• TASK PROMPT
Copy the rows below verbatim, starting at the line that contains "The height and width of the screenshot is (458, 1447)." and ending at the line that contains "The width and height of the screenshot is (2508, 1253).", with both of those lines included.

[Element and text position data]

──────

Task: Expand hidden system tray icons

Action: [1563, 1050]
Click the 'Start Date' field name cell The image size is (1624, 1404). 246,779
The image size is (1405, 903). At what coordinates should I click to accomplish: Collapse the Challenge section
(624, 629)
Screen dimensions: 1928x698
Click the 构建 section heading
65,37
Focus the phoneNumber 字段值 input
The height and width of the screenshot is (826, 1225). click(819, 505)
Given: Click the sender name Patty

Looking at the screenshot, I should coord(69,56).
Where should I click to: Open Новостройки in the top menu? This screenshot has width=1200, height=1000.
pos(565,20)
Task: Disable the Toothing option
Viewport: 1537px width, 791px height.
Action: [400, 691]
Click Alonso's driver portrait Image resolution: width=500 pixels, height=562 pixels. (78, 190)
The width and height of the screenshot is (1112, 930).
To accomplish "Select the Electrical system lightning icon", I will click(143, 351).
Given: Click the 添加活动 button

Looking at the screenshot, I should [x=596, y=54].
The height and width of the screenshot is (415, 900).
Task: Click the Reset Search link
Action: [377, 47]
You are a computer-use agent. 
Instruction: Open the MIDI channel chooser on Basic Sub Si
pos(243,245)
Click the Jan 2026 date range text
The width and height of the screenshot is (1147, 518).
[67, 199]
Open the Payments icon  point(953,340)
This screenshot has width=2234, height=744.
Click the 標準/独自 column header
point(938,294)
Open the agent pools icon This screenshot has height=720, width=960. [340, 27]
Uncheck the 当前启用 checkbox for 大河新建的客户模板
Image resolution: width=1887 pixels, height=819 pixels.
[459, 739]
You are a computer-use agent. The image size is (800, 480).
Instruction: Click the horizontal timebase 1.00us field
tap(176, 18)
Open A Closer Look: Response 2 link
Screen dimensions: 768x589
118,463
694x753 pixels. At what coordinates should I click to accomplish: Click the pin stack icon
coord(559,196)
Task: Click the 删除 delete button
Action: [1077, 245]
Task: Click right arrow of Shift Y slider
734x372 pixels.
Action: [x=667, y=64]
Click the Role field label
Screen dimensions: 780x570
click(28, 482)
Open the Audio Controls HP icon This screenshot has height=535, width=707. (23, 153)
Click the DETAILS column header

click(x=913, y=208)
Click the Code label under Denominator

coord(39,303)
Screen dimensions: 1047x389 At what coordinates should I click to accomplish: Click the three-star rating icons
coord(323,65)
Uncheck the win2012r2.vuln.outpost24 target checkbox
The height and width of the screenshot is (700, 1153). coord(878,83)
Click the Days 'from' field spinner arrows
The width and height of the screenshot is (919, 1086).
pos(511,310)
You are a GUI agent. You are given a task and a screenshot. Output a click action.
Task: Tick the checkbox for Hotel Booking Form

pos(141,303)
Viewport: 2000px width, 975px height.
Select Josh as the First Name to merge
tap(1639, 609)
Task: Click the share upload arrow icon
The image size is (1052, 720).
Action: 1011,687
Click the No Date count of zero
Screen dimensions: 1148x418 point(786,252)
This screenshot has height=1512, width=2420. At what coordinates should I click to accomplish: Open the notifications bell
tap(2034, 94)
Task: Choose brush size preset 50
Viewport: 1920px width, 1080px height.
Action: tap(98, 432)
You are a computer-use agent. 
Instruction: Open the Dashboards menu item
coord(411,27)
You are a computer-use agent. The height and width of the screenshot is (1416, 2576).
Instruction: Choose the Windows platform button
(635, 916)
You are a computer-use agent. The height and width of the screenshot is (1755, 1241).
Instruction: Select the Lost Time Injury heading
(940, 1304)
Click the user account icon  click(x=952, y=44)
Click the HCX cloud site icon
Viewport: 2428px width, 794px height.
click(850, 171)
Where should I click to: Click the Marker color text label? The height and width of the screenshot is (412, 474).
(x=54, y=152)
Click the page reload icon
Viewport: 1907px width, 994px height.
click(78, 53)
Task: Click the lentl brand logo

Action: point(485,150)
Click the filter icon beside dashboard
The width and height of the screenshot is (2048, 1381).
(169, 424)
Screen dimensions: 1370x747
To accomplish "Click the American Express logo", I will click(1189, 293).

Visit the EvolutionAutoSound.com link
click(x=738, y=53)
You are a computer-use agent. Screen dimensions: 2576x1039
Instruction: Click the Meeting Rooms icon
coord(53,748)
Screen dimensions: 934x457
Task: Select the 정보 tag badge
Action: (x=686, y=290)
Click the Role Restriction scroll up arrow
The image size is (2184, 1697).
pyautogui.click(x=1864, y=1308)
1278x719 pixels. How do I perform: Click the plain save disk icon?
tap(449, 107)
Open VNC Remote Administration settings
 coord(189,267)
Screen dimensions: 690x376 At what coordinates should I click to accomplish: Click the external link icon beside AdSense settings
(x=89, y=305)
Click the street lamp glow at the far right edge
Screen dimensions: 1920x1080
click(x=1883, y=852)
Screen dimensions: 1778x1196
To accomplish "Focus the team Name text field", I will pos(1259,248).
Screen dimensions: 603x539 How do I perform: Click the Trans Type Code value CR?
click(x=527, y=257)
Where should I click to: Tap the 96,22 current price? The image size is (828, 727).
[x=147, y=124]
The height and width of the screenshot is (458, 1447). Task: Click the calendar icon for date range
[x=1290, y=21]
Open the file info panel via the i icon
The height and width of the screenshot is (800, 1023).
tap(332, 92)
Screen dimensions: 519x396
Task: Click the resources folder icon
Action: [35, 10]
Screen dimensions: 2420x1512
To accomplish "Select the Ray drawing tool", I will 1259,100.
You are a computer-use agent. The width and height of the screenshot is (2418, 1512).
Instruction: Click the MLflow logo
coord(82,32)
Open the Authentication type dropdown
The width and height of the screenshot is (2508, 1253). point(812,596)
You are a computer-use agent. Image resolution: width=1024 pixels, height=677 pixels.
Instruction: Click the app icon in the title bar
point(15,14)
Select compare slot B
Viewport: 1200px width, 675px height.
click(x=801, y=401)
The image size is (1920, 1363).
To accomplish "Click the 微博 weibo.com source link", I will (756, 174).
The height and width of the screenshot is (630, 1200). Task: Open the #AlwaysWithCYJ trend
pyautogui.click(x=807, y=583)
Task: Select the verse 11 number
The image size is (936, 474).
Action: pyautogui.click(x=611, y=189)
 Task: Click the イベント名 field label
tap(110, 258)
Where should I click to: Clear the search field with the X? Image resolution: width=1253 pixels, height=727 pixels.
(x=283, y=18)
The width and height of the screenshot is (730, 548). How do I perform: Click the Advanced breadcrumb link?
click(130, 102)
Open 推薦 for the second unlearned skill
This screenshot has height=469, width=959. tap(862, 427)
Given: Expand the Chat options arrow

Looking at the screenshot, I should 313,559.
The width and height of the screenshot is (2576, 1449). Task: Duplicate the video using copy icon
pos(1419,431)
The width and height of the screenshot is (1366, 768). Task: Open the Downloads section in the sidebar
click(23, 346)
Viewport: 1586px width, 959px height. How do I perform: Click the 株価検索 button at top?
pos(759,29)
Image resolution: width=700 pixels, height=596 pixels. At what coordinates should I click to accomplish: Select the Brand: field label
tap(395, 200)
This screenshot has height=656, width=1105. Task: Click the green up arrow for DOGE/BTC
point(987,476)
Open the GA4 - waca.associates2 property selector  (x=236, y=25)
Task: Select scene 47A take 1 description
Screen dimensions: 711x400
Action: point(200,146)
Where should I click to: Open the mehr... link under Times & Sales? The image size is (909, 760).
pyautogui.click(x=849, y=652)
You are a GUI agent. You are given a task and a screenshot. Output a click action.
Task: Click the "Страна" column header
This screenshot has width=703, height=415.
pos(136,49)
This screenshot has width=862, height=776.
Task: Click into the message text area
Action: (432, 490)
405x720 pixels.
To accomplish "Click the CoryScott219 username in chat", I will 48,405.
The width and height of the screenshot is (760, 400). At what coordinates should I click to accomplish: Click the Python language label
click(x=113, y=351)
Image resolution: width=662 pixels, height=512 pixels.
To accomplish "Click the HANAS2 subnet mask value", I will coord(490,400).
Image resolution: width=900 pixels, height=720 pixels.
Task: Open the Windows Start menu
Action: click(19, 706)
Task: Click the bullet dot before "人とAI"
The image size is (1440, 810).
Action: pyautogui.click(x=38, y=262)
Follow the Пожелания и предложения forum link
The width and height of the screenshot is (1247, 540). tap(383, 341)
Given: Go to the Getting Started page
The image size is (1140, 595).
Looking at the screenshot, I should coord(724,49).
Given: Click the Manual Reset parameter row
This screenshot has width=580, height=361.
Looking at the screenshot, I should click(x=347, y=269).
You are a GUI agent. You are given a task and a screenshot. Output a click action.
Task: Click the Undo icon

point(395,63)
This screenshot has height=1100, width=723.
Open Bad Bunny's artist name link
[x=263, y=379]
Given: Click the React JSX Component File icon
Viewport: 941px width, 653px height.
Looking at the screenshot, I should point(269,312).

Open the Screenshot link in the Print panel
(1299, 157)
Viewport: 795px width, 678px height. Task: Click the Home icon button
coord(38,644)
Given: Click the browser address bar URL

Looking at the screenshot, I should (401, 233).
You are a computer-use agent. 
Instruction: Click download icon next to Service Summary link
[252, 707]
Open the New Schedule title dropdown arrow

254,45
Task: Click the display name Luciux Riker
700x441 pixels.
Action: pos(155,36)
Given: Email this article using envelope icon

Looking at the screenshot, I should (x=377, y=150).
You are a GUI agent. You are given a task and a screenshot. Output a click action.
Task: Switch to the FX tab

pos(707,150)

──────

• EXERCISE ANSWER
The height and width of the screenshot is (458, 1447). Task: Click the calendar icon for date range
[x=1290, y=21]
Open the file info panel via the i icon
The height and width of the screenshot is (800, 1023).
tap(332, 92)
Screen dimensions: 519x396
Task: Click the resources folder icon
Action: [35, 10]
Screen dimensions: 2420x1512
To accomplish "Select the Ray drawing tool", I will 1259,100.
You are a computer-use agent. The width and height of the screenshot is (2418, 1512).
Instruction: Click the MLflow logo
coord(82,32)
Open the Authentication type dropdown
The width and height of the screenshot is (2508, 1253). point(812,596)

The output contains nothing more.